L'interpellanza del Centro al Municipio di Chiasso, riguardo agli interrogativi legati al cantiere dell'ex-fabbrica Trecor
Archivio Tipress
«Sia fatta chiarezza su quel cantiere e su quei tetti in eternit»
L'interpellanza del Centro al Municipio di Chiasso, riguardo agli interrogativi legati al cantiere dell'ex-fabbrica Trecor
CHIASSO - Maggiore chiarezza sui tetti contenenti amianto dell'ex-fabbrica Trecor di Chiasso, così come dei lavori in corso nel cantiere per la sua demolizione. È quello che chiedono - a nome dei cittadini residenti a ridosso - in un'i...

CHIASSO - Maggiore chiarezza sui tetti contenenti amianto dell'ex-fabbrica Trecor di Chiasso, così come dei lavori in corso nel cantiere per la sua demolizione.

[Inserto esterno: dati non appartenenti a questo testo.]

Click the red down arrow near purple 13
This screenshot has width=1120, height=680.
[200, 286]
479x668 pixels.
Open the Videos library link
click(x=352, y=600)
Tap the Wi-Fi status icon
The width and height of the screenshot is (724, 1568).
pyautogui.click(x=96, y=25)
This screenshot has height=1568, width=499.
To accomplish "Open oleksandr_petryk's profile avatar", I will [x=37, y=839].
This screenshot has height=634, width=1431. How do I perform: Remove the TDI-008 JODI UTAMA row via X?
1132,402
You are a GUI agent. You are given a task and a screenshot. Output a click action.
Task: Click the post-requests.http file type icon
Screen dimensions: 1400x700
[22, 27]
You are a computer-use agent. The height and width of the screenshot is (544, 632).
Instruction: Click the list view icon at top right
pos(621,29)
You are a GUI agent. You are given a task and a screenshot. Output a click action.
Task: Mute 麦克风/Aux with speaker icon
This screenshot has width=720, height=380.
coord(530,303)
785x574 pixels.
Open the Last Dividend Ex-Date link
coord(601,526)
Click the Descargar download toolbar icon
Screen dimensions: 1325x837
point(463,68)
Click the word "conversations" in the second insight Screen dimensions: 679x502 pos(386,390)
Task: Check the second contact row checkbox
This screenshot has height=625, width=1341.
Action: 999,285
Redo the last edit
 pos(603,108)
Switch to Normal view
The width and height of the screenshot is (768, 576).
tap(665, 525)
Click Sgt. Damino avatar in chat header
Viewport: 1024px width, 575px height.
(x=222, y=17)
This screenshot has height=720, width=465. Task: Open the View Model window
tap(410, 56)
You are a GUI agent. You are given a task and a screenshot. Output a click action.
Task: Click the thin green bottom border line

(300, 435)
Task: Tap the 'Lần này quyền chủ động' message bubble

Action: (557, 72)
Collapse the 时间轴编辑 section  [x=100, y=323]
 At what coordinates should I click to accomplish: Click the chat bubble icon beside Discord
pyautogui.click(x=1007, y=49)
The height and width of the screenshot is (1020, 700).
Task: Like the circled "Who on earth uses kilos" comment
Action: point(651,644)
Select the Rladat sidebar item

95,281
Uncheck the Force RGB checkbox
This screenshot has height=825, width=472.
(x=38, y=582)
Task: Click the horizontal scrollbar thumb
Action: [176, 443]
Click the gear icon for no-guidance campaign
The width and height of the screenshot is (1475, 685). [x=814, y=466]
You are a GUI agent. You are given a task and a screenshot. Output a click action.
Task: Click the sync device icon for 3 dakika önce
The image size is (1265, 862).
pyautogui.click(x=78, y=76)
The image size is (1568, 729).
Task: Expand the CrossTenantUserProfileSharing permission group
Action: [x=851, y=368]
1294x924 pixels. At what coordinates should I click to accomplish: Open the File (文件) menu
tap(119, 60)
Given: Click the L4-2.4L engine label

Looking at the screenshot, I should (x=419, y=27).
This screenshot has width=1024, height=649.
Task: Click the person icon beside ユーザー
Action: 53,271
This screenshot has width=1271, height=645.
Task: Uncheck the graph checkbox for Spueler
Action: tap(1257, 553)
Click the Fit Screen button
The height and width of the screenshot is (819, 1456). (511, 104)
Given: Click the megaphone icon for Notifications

È quello che chiedono - a nome dei cittadini residenti a ridosso - in un'interpellanza del gruppo del Centro e sottoposta al Municipio. Co-firmatari Davide De Donatis, Patricia Wasser, Giorgio Fonio, Arianna Cattaneo, Amedeo Mapelli, Mara Medici e Mauro Mapelli.

Fra le domande poste all'Esecutivo una riguarda l'eternit, presente nei tetti e già rimosso, e la sua possibile diffusione nell'ambiente: «Chi ha eseguito i lavori ha redatto un rapporto dello stato dell’aria e del suolo prima e dopo la rimozione del tetto in eternit?», chiedono i consiglieri comunali.

Secondo problema emerso durante i lavori, sono state le forti vibrazione - già segnalate dalla popolazione - e che hanno causato grandi disagi agli immobili adiacenti: «Sono stati fatti i controlli del caso da parte dell’UTC per verificare se i rumori prodotti dal cantiere non superavano la soglia limite del rumore ed erano a norma?».

Ultimo punto riguarda il sedime, rivelatosi inquinato e che - verosimilmente - necessiterà di un intervento di bonifica affinché l'opera possa essere completata. Da qui la domanda degli interpellanti: «Per quale motivo è stato rilasciato un permesso di costruzione su un terreno che risulta essere inquinato?», e anche: «Se per motivi dati da una bonifica esosa, il costrutto rinunciasse a edificare il nuovo immobile, quale sarà la sorte di questo scavo, probabilmente inquinato? Lo dovrà bonificare il nostro comune sulle spalle dei cittadini?».